*WORK ITEM*.
Go through the records and write each one out again exactly.

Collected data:
================================

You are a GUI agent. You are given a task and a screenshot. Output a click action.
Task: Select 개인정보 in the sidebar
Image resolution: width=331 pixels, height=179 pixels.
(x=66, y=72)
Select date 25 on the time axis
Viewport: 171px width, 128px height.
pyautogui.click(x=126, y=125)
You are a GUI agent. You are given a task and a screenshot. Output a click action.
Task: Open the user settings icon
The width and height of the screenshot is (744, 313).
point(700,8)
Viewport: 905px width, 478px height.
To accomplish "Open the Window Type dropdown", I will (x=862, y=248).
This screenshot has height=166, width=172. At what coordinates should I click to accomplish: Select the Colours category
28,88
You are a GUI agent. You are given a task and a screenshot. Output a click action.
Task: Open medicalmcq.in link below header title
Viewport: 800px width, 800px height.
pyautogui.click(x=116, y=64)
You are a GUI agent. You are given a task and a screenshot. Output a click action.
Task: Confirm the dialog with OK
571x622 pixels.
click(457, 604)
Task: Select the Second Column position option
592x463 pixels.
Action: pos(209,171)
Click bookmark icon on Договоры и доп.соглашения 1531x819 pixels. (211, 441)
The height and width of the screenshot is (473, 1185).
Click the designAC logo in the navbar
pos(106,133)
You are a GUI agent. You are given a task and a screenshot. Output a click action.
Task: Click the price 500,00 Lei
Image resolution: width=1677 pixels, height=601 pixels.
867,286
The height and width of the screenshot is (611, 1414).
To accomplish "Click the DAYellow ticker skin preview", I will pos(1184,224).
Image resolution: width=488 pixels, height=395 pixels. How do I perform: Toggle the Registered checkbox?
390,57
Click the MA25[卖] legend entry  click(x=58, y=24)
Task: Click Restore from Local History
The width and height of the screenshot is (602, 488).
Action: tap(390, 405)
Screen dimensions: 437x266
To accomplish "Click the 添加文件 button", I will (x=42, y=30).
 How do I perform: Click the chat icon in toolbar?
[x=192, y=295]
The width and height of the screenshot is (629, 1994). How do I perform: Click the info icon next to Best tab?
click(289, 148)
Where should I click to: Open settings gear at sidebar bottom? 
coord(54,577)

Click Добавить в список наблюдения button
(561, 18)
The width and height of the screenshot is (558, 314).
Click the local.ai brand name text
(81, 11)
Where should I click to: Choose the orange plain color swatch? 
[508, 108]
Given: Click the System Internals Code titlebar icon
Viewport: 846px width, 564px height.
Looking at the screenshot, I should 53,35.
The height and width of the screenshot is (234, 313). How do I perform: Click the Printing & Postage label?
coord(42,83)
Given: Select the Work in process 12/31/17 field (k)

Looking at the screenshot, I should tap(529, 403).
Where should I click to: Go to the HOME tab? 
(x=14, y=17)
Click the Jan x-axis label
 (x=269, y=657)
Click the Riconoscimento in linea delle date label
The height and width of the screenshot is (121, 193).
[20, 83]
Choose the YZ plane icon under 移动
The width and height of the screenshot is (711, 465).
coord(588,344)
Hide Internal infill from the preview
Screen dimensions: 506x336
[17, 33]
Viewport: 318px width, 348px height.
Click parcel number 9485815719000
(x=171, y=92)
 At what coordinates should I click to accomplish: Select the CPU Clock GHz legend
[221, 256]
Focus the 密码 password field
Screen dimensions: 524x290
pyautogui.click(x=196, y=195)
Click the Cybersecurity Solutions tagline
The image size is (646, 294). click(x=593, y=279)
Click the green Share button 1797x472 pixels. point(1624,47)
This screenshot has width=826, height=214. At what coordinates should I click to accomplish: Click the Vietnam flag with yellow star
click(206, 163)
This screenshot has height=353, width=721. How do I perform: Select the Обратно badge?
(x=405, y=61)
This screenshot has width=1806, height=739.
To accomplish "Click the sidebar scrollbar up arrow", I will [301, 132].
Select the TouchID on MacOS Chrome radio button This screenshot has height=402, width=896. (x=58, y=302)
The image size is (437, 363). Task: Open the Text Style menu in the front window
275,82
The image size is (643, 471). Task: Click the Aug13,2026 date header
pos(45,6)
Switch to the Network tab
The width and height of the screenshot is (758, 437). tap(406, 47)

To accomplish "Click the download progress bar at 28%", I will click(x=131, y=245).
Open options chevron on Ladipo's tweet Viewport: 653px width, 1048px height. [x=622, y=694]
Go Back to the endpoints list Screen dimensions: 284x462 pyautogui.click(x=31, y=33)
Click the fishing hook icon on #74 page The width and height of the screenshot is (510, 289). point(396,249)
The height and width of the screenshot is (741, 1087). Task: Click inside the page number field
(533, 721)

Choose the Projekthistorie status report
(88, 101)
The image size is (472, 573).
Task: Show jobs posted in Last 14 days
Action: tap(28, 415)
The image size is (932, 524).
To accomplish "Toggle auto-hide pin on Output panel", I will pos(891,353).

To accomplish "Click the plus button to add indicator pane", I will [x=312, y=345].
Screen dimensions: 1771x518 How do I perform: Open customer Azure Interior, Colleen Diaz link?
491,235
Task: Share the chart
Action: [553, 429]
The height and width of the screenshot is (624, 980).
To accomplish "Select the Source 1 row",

================================

*TASK SOLUTION*.
You are a GUI agent. You are given a task and a screenshot. Output a click action.
Task: Select 개인정보 in the sidebar
Image resolution: width=331 pixels, height=179 pixels.
(x=66, y=72)
Select date 25 on the time axis
Viewport: 171px width, 128px height.
pyautogui.click(x=126, y=125)
You are a GUI agent. You are given a task and a screenshot. Output a click action.
Task: Open the user settings icon
The width and height of the screenshot is (744, 313).
point(700,8)
Viewport: 905px width, 478px height.
To accomplish "Open the Window Type dropdown", I will (x=862, y=248).
This screenshot has height=166, width=172. At what coordinates should I click to accomplish: Select the Colours category
28,88
You are a GUI agent. You are given a task and a screenshot. Output a click action.
Task: Open medicalmcq.in link below header title
Viewport: 800px width, 800px height.
pyautogui.click(x=116, y=64)
You are a GUI agent. You are given a task and a screenshot. Output a click action.
Task: Confirm the dialog with OK
571x622 pixels.
click(457, 604)
Task: Select the Second Column position option
592x463 pixels.
Action: pos(209,171)
Click bookmark icon on Договоры и доп.соглашения 1531x819 pixels. (211, 441)
The height and width of the screenshot is (473, 1185).
Click the designAC logo in the navbar
pos(106,133)
You are a GUI agent. You are given a task and a screenshot. Output a click action.
Task: Click the price 500,00 Lei
Image resolution: width=1677 pixels, height=601 pixels.
867,286
The height and width of the screenshot is (611, 1414).
To accomplish "Click the DAYellow ticker skin preview", I will pos(1184,224).
Image resolution: width=488 pixels, height=395 pixels. How do I perform: Toggle the Registered checkbox?
390,57
Click the MA25[卖] legend entry  click(x=58, y=24)
Task: Click Restore from Local History
The width and height of the screenshot is (602, 488).
Action: tap(390, 405)
Screen dimensions: 437x266
To accomplish "Click the 添加文件 button", I will (x=42, y=30).
 How do I perform: Click the chat icon in toolbar?
[x=192, y=295]
The width and height of the screenshot is (629, 1994). How do I perform: Click the info icon next to Best tab?
click(289, 148)
Where should I click to: Open settings gear at sidebar bottom? 
coord(54,577)

Click Добавить в список наблюдения button
(561, 18)
The width and height of the screenshot is (558, 314).
Click the local.ai brand name text
(81, 11)
Where should I click to: Choose the orange plain color swatch? 
[508, 108]
Given: Click the System Internals Code titlebar icon
Viewport: 846px width, 564px height.
Looking at the screenshot, I should 53,35.
The height and width of the screenshot is (234, 313). How do I perform: Click the Printing & Postage label?
coord(42,83)
Given: Select the Work in process 12/31/17 field (k)

Looking at the screenshot, I should tap(529, 403).
Where should I click to: Go to the HOME tab? 
(x=14, y=17)
Click the Jan x-axis label
 (x=269, y=657)
Click the Riconoscimento in linea delle date label
The height and width of the screenshot is (121, 193).
[20, 83]
Choose the YZ plane icon under 移动
The width and height of the screenshot is (711, 465).
coord(588,344)
Hide Internal infill from the preview
Screen dimensions: 506x336
[17, 33]
Viewport: 318px width, 348px height.
Click parcel number 9485815719000
(x=171, y=92)
 At what coordinates should I click to accomplish: Select the CPU Clock GHz legend
[221, 256]
Focus the 密码 password field
Screen dimensions: 524x290
pyautogui.click(x=196, y=195)
Click the Cybersecurity Solutions tagline
The image size is (646, 294). click(x=593, y=279)
Click the green Share button 1797x472 pixels. point(1624,47)
This screenshot has width=826, height=214. At what coordinates should I click to accomplish: Click the Vietnam flag with yellow star
click(206, 163)
This screenshot has height=353, width=721. How do I perform: Select the Обратно badge?
(x=405, y=61)
This screenshot has width=1806, height=739.
To accomplish "Click the sidebar scrollbar up arrow", I will [301, 132].
Select the TouchID on MacOS Chrome radio button This screenshot has height=402, width=896. (x=58, y=302)
The image size is (437, 363). Task: Open the Text Style menu in the front window
275,82
The image size is (643, 471). Task: Click the Aug13,2026 date header
pos(45,6)
Switch to the Network tab
The width and height of the screenshot is (758, 437). tap(406, 47)

To accomplish "Click the download progress bar at 28%", I will click(x=131, y=245).
Open options chevron on Ladipo's tweet Viewport: 653px width, 1048px height. [x=622, y=694]
Go Back to the endpoints list Screen dimensions: 284x462 pyautogui.click(x=31, y=33)
Click the fishing hook icon on #74 page The width and height of the screenshot is (510, 289). point(396,249)
The height and width of the screenshot is (741, 1087). Task: Click inside the page number field
(533, 721)

Choose the Projekthistorie status report
(88, 101)
The image size is (472, 573).
Task: Show jobs posted in Last 14 days
Action: tap(28, 415)
The image size is (932, 524).
To accomplish "Toggle auto-hide pin on Output panel", I will pos(891,353).

To accomplish "Click the plus button to add indicator pane", I will [x=312, y=345].
Screen dimensions: 1771x518 How do I perform: Open customer Azure Interior, Colleen Diaz link?
491,235
Task: Share the chart
Action: [553, 429]
The height and width of the screenshot is (624, 980).
To accomplish "Select the Source 1 row",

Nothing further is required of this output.